Montasola è un pittoresco paese medievale arroccato sul monte Asola e circondato da folti boschi e ulivi. Il centro storico, recuperato e ben tenuto, è caratterizzato da case in pietra, archi e strette vie che conducono alla sommità del colle dove si erge la Rocca.

Il panorama da Montasola – Foto FB Visit Montasola
La Piazza Umberto I, da cui si gode di un panorama su valli e montagne, è ubicata a ridosso della Chiesa dei Santi Pietro e Tommaso, fatta costruire da Celestino III, nel XII secolo, come risulta da un’epigrafe posta sulla porta d’accesso alla chiesa.

Notevole il patrimonio storico e artistico di Montasola, con particolare riferimento al complesso dell’Opera Pia Cimini, ubicato su un lato della piazza. L’intera Opera fu lasciata in eredità da un benefattore locale, Francesco Cimini, che dedicò tutta la sua vita al bene della comunità di Montasola. Del Complesso Opera Cimini fanno parte la Chiesa dell’Oratorio, l’Ospedale adiacente, la chiesetta del Monte e diverse proprietà in Sabina ed a Roma.
La Chiesa dell’Oratorio è ricca di gruppi marmorei e di dipinti. Notevole è la tela d’altare della scuola di Antonio Gherardi intercambiabile con un Crocefisso ligneo, mediante un argano ancora funzionante. I due splendidi putti marmorei, posti sulle balaustre dell’altare, sono attributi dalla tradizione popolare alla scuola del Bernini.
L’Oratorio condivide con l’adiacente Chiesa di San Michele Arcangelo, il Campanile e due delle quattro campane.

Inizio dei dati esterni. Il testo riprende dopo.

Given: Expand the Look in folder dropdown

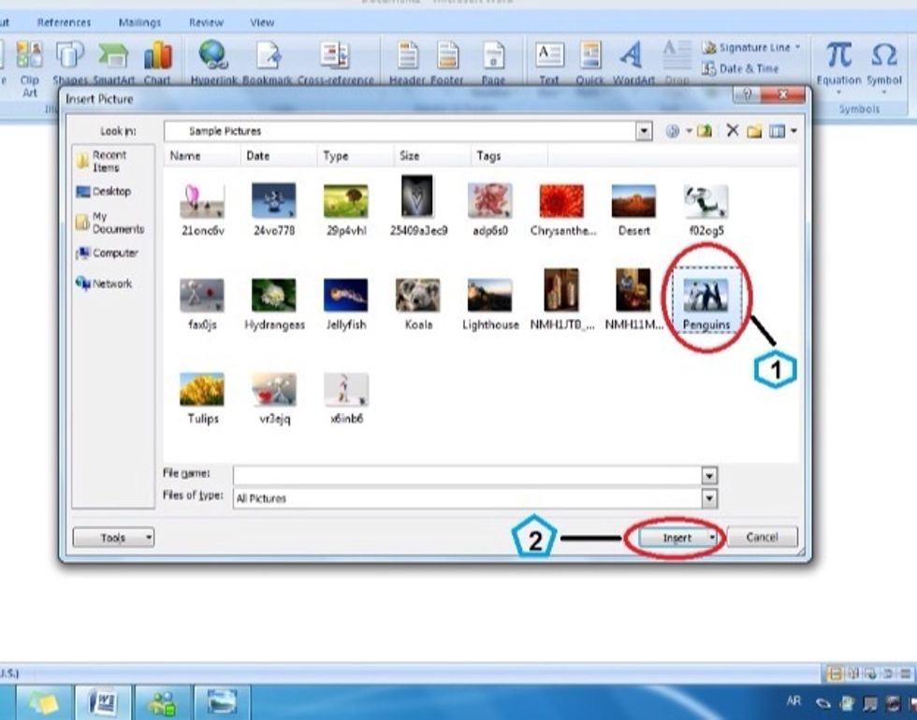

la Chiesetta del Monte, è una piccola struttura del XII secolo situata su una collina dove è presente il grande Parco Il Monte di circa 5 ettari. Il Parco è ben curato e molto frequentato da locali e visitatori alla ricerca di spazi verdi per picnic e attività ricreative. Da qui il panorama regala impagabili viste sul tramonto e sui monti vicini.

Il Parco Il Monte a Montasola – Foto comune.montasola.ri.it
Montasola rientra nell’area di produzione dell’Olio Sabina DOP, olio evo di alta qualità che arricchisce di profumo e sapore la cucina della tradizione. Tra gli appuntamenti gastronomici da non perdere sono da segnalare il primo maggio la Sagra delle Fave e del Pecorino e, tra maggio e giugno, la Sagra della Fregnaccia, tipica pasta fatta in casa.